Cam Davidson-Pilon has an excellent blog post about 21st Century Problems. In it, he posits one of the best explanations of the promise of Big Data I’ve yet to come across:
21st Century problems are statistical problems
Statistical problems describe the space we haven’t explored yet. Statistical problems are not new: they are likely as old as deterministic problems. What is new is our ability to solve them. Spear-headed by the (constantly increasing) tidal wave of data, practitioners are able to solve new problems otherwise thought impossible.
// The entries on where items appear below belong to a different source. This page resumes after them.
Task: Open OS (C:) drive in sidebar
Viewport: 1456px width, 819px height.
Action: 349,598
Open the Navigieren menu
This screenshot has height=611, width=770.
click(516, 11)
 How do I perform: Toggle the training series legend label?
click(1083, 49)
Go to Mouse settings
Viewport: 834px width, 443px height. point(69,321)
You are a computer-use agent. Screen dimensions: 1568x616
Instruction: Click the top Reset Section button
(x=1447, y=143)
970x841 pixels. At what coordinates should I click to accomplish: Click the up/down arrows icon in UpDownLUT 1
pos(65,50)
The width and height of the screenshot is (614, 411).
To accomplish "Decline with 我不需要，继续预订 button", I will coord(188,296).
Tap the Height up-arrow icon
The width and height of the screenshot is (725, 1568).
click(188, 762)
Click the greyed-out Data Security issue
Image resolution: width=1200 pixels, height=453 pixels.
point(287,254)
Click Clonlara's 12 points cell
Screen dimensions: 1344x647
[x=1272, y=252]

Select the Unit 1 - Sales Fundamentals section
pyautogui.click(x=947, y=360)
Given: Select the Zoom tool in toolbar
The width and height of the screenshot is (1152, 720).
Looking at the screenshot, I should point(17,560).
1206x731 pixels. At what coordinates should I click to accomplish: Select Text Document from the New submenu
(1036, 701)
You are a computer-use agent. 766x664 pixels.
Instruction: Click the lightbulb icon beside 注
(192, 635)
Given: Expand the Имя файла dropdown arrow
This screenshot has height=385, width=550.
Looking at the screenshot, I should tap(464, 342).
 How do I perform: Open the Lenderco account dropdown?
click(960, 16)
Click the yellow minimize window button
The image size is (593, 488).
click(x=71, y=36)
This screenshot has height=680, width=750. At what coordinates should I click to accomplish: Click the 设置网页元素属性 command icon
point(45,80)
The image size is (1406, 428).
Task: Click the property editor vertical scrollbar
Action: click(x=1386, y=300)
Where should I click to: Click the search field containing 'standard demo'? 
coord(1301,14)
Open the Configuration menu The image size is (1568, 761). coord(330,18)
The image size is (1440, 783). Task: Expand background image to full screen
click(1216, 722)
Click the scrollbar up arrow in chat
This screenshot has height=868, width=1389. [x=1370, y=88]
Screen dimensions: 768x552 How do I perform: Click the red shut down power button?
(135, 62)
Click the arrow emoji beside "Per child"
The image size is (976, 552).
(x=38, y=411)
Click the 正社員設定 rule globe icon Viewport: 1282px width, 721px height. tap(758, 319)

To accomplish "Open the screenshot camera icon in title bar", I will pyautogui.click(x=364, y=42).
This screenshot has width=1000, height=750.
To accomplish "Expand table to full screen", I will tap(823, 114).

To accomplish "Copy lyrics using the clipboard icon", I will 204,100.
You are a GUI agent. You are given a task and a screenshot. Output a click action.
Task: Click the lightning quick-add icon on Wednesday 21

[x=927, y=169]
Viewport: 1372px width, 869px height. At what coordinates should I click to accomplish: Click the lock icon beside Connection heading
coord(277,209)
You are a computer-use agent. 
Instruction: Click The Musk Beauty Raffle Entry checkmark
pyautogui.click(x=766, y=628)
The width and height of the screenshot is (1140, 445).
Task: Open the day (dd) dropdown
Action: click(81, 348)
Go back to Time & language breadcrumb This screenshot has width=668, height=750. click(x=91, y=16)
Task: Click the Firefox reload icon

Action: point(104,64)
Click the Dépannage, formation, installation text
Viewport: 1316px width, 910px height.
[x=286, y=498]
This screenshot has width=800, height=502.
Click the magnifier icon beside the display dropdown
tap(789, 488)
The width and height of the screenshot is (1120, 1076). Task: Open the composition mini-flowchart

Consider the development of a spellchecker: in a deterministic approach, an algorithm for spell checking would have needed to incorporate context and complicated ideas from the language’s grammar (I shutter at the nested
ifstatements ), unique only up to that language; whereas a statistical approach can be written in under 20 lines. The difference between the two approaches is that the latter has taken advantage of the presence of a large corpus of text — a very lenient assumption.
This isn’t another big data article, but its hard underestimate, let along imagine, what we will be doing with these casual data sets. Fields like medicine, that previously relied on small sample sizes to make important one-size-fits-all decisions, will evolve into a very personal affair. By investigating traffic data, dynamic solutions can be built that mimic past successes. Aided by machine learning, specifically recommendation engines, companies can invoke desires never previously thought about in our minds. Ideas like multi-armed bandits will motivate UI and AI development.
Consider Big Data in that context and suddenly it’s a far more powerful (and complex) idea than what a few whitepapers might have you believe.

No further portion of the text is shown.